Belki o da dersi dinleyerek anlıyordur bir şey demiyorum ama insan yetersiz olduğu konuda veya pratik yapmak için soru çözmesi gerekiyor diye düşünüyorum.
mesela tarih konusuna meraklı onunla ilgili şeyleri hazmederek alıyor, ama sadece bunula olmuyor ne yazik ki . onu da diyorum bu zamanları btün derler ile beraber atlatman gerekiyor sonrasında istediğin konuya eğilebilrsin diyorum.
evet elektroniğe ve bilgisayara karşı ilgisi var. program yazma veya oyun yazılımını merak ediyor ama bunlarla ilgili de çok dengi kişiler bulamıyorum ve bana da uzak konular. arduino ile başarılı olamadı ve çevremizde yardımcı olabilecek kimse de olmayınca kalıyor böyle. araba yapmaya çalışıyor hareket sensörünü çalıştıramıyor mesela ya da önüne engel çıkınca dursun diyor ama arduino ile bunu birleştiremeyince pes ediyor haklı olarak.
@taurina çok başarılı bir tespit günümüz çocukları için. evet bir şekilde okur ama ben nasıl anlatayım dolu dolu olsun istiyorum. hayır zorlamıyorum ama bir yolda ilerlediğini ve sapakların azaldığını anlatıyorum.

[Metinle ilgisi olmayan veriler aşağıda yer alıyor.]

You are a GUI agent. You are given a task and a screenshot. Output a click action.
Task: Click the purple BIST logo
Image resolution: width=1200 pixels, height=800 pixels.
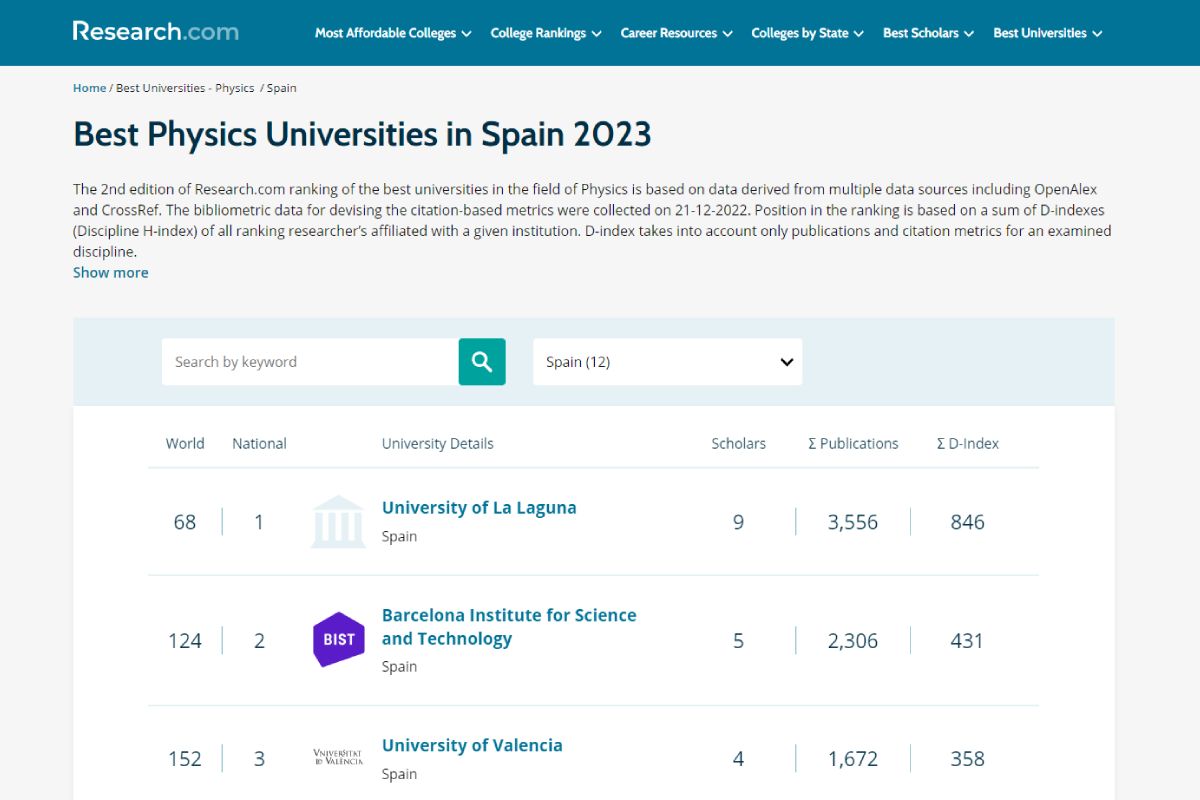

@rakidabalikolsa evet başındayız ama zaman da su gibi akıp gidiyor. ah bir ilgi alanı bulabilsem sıkılmadan bir kaç adım ilerlediği bir konu bulabilsem tüm imkanlarla arkasında duracağım.
@lovemyself katılıyorum bir kaç iyi özel okul dışında ben de çok verimli bulmuyorum diğer okulları ama ne yapacaksınız diğer okulları da görüyoruz. demek istediğim tam da bu işte özenmiyor mesela diyorum ki şu yaşında herhangi bir müzik aleti çalmaya başlasan 10 yıl sonra bunu uzmanı olursun ve cebinde bir kartın daha olmuş olur. ama biliyorum ki ne alırsam kursuna başlatsam da o ben istiyorum diye gidecek evde tekrar yapmayacak yine.
@crucio benim açımdan bir sıkıntı yok ama o sınavdan hızlı çıkması yapmasından değil de bir an önce bitsin diye . En basit konuda bile hata yapıyor haliyle çünkü çabuk yapıyor ve geri dönüp bakmıyor bile, aşırı kendine güvenden dolayı mıdır bilmem ama pertevniyal i filan istiyor, ben yaparım diyor.
Belki o da dersi dinleyerek anlıyordur bir şey demiyorum ama insan yetersiz olduğu konuda veya pratik yapmak için soru çözmesi gerekiyor diye düşünüyorum.
mesela tarih konusuna meraklı onunla ilgili şeyleri hazmederek alıyor, ama sadece bunula olmuyor ne yazik ki . onu da diyorum bu zamanları btün derler ile beraber atlatman gerekiyor sonrasında istediğin konuya eğilebilrsin diyorum.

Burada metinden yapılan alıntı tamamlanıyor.